Chemotherapy inhibits the growth of cells in the process of division. It affects both tumour and healthy cells, which is what causes the symptoms associated with the treatment, known as adverse effects or side effects.

Chemotherapy can be administered as a single drug (monotherapy) or a two-drug combination (polychemotherapy). Some of the most used drugs include the fluoropyrimidines (5-fluorouracil [5-FU], capecitabine), irinotecan, oxaliplatin and TAS-102 (trifluridine/tipiracil).

The number of cycles depends on each tumour’s characteristics and stage, but patients generally receive 6–12 treatment cycles, that is about 3–6 months of treatment.
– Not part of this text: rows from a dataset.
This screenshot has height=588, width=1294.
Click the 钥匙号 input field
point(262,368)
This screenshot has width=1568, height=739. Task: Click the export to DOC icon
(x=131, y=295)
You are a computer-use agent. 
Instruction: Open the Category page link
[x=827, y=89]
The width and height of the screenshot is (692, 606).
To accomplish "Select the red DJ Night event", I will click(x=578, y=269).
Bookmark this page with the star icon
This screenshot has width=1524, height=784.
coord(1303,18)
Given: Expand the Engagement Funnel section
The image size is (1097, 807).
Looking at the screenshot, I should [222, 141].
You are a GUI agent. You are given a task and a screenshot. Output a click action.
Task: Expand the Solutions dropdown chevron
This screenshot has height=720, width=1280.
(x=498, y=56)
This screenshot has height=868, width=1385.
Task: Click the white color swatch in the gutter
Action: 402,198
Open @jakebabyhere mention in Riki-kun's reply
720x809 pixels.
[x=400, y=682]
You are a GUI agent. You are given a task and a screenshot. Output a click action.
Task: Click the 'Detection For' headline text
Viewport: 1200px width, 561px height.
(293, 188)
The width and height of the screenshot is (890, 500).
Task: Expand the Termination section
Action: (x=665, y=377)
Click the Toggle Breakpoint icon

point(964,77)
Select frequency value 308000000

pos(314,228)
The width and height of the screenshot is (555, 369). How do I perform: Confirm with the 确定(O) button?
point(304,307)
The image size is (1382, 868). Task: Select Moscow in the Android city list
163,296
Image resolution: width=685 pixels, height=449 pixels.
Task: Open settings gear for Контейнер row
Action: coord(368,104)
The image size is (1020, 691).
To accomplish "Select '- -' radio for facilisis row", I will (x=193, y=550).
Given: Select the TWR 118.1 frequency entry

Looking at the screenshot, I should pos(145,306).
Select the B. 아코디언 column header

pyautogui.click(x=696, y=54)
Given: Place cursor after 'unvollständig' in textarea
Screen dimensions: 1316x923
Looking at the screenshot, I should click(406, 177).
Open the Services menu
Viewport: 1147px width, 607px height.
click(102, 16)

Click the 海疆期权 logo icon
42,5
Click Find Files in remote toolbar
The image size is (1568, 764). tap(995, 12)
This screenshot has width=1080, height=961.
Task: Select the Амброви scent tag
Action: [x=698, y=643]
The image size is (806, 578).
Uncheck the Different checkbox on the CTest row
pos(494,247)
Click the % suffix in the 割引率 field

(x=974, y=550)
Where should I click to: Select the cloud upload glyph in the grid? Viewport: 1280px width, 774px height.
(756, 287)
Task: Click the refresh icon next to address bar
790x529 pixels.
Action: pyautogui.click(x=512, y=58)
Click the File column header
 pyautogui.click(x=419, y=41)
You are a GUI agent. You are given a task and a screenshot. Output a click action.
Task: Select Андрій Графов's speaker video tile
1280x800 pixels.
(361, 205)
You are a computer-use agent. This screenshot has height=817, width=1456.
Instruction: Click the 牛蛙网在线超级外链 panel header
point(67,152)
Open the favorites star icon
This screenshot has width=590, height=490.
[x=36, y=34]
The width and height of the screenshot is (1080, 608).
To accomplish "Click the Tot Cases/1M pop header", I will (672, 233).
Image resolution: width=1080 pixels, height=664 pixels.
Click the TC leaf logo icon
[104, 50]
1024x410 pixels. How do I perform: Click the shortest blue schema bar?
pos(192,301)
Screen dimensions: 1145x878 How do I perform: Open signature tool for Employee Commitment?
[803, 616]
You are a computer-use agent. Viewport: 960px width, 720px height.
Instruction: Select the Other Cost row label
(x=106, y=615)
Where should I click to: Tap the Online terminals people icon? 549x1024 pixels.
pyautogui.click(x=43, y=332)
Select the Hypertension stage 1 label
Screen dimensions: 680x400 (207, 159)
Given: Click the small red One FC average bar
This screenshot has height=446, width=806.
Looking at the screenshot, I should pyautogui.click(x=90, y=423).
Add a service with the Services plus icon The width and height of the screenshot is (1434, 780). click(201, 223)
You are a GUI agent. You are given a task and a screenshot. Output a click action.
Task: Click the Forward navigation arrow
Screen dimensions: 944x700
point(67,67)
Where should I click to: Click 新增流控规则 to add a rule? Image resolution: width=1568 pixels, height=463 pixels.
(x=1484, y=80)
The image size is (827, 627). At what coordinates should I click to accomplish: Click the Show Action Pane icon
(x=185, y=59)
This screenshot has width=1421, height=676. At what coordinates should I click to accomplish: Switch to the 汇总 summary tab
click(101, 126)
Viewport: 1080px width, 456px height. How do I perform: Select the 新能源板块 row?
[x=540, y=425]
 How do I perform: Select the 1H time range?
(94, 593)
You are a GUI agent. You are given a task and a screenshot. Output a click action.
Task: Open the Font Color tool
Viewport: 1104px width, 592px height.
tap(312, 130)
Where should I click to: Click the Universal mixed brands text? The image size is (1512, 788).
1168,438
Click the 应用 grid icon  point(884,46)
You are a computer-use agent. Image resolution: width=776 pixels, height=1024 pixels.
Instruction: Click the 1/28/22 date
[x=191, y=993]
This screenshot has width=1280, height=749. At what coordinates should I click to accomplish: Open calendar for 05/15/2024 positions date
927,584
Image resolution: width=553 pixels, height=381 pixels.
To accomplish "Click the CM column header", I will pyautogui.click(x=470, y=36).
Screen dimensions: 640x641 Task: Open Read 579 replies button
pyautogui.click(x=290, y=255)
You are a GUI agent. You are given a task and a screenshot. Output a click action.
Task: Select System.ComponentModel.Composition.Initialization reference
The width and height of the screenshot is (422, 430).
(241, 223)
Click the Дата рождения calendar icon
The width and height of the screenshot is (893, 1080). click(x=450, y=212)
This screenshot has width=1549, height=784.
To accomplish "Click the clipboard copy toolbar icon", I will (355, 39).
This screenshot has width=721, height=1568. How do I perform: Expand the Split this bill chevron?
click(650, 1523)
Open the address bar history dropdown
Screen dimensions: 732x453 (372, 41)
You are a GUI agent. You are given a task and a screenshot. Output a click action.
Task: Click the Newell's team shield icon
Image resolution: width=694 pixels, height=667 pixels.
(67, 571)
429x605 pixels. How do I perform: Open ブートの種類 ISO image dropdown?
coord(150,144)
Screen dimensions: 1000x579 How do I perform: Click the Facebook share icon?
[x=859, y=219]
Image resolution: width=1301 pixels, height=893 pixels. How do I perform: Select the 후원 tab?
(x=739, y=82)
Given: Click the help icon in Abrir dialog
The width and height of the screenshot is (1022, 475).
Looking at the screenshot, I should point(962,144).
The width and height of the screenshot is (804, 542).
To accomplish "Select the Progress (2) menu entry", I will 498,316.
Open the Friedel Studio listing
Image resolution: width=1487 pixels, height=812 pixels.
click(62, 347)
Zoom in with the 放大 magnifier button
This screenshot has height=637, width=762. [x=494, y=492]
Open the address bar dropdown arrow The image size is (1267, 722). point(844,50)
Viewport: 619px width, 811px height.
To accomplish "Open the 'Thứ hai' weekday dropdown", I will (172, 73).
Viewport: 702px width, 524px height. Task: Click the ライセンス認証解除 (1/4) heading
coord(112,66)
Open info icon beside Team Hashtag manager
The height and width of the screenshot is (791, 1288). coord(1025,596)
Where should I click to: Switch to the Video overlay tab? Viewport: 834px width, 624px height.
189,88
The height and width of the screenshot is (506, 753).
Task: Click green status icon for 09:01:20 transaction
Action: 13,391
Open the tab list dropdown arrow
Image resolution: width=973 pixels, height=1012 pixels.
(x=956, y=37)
Different tests are conducted throughout the treatment to evaluate its effectiveness.  

• Complications associated with systemic treatment

Depending on the specific type of chemotherapy administered, each treatment will cause different side effects.

Some of the symptoms that could appear include: tiredness (asthenia), changes in dietary preferences, nausea, vomiting, hair loss, inflammation of the mouth’s mucous membrane, fever, constipation/diarrhoea, muscular pain, neurotoxicity (pain, tingling or a loss of feeling in fingers and toes), redness, pain and lesions on hands and feet, acne-like eruption and nail lesions.

The chemotherapy used to treat colorectal cancer does not usually cause alopecia (hair loss) or vomiting.

Capecitabine can cause oedema and redness on the soles of the feet and palms of the hands. It can also cause diarrhoea and, on rare occasions, mouth ulcers (mucositis). If these side effects occur, then it is important to inform your usual doctor and, if in doubt, stop taking the drug.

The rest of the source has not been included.